A camera is a tool for capturing images. Those images can be many things – frozen moments in time, representations of reality, a singular perspective. From the days when sitting for a photograph took hours, to our present day world of instant gratification, photographs are a huge part of our lives.
To me, photographs are part memory holder, part souvenir, part record-keepr, part artistic endeavour… Through them I can reflect on the past, places I have been, people I have shared my life with, things I saw or felt and thought worth trying to capture.
The most memorable times in my life have been recorded faithfully. A year spent in Europe resulted in a detailed album with annotations and captions. So what does it mean when there are gaps in my photographic record? When I feel down, I tend not to record anything. Those periods are reflected only in the images taken by others, if Ishow up at all. This is understandable.

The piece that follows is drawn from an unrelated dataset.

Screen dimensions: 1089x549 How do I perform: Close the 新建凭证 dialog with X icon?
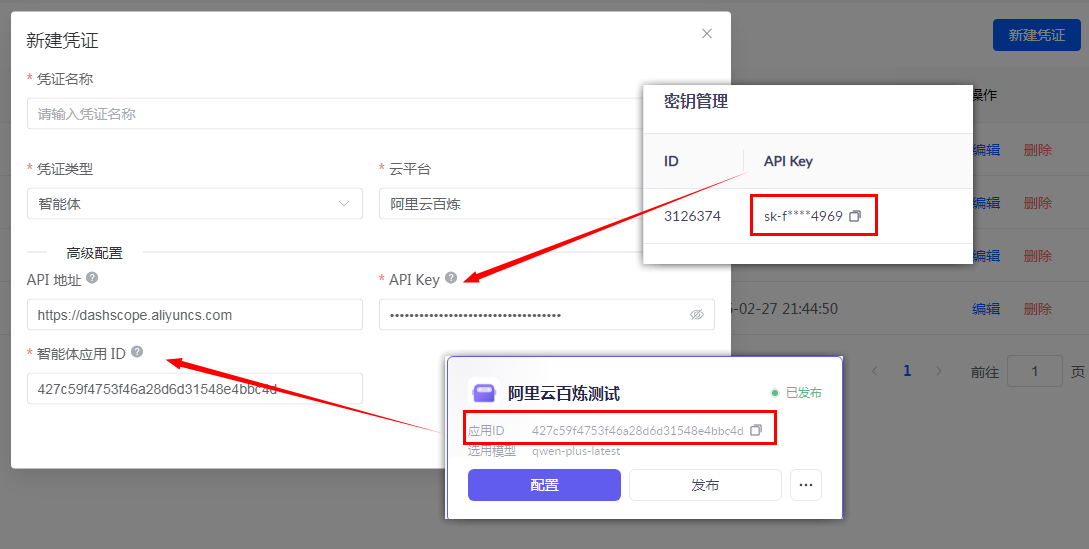pyautogui.click(x=707, y=34)
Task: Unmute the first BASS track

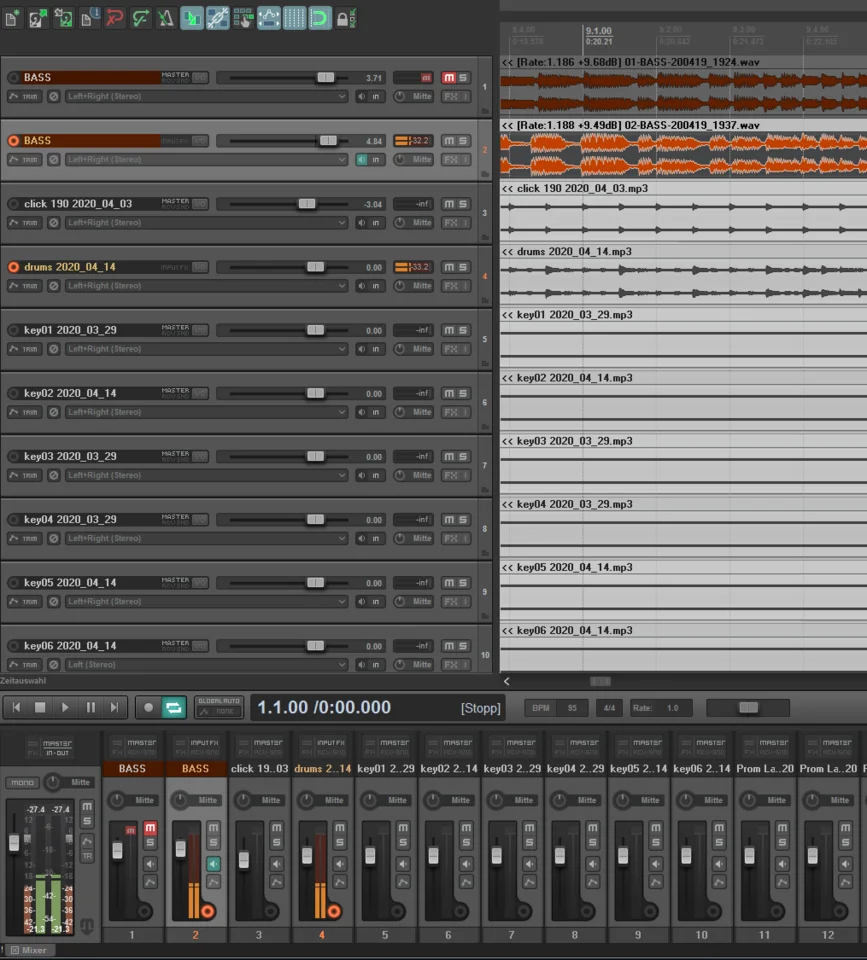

But what about those times when I was gloriously, deliriously happy, but have no pictures of that time? The absence of images makes it seem like a hazy memory, almost as if I imagined the whole thing. How is it that having pictures, even one photograph can make an experience seem all the more real? As though I need proof that I was really there.
Maybe that is also why sometimes, when I get into a dark mood, I feel inclined (though I try really hard to not succumb) to destroy photographs. As if that simple act can clear my head, erase memories I wish I didn’t have, remove all trace of a painful experience.
But when the day comes that I can look back without pain, I often wish I did have that little glossy rectangle, its two dimensions conjuring up emotions and feelings from a mysterious intangible place.